Como introduzi no texto anterior, a história da Hungria com a cerveja é antiga e remonta à produção das primeiras Lagers. Mas, no contexto moderno, dois grandes marcos são importantes para entender o mercado craft: o fim do regime soviético e 2010.

Com a abertura do mercado, centenas de cervejarias abriram. Essa foi a época de maior número de produtores cervejeiros no país. Conta-se que chegaram a 400 o número de fábricas! O problema é que grande parte dessas empresas abriram sem planejamento, com equipamentos de baixa qualidade e, com pouco tempo, muitas delas fecharam.

Em 2010, como citei anteriormente algumas alterações foram feitas pelo governo, como incentivos financeiros para investimento em novas plantas, uma lei de redução do imposto para as pequenas cervejarias além de uma legislação específica para produção de cerveja caseira. Com isso, o mercado teve uma nova revolução na cerveja nacional húngara.
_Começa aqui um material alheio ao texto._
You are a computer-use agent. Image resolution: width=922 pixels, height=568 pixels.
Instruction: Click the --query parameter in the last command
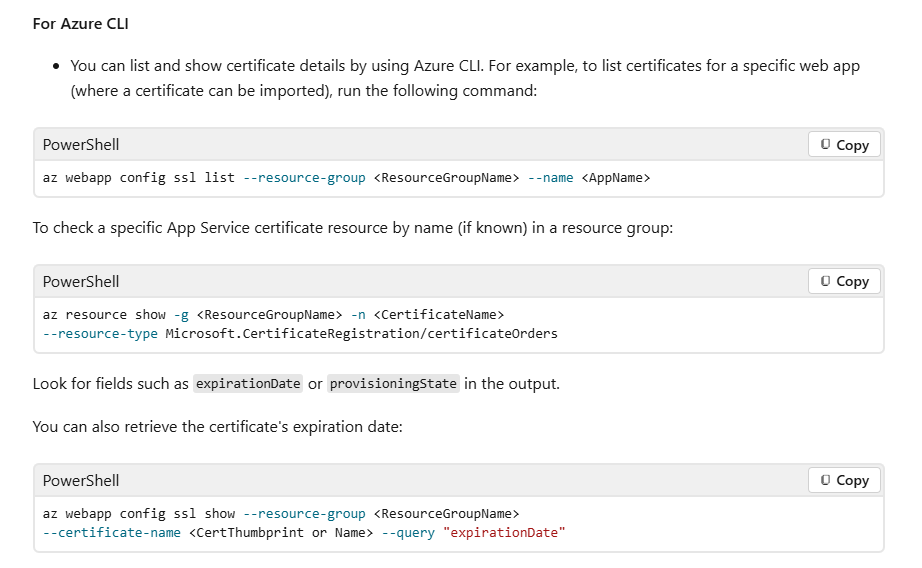408,532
Mais recentemente, um projeto de lei, apresentado por Lajos Kósa em 2020, determina que pelo menos 20% da venda de cerveja dos restaurantes, pubs, lojas especializadas e prateleiras de supermercados dedicados à venda de cerveja, sejam destinados à cerveja dos pequenos produtores. Essa é outra grande ação do governo para incentivar o mercado de cervejarias artesanais.

Mais de um ano depois do início da guerra na Ucrânia, podemos analisar de maneira mais realista os impactos do conflito no mercado.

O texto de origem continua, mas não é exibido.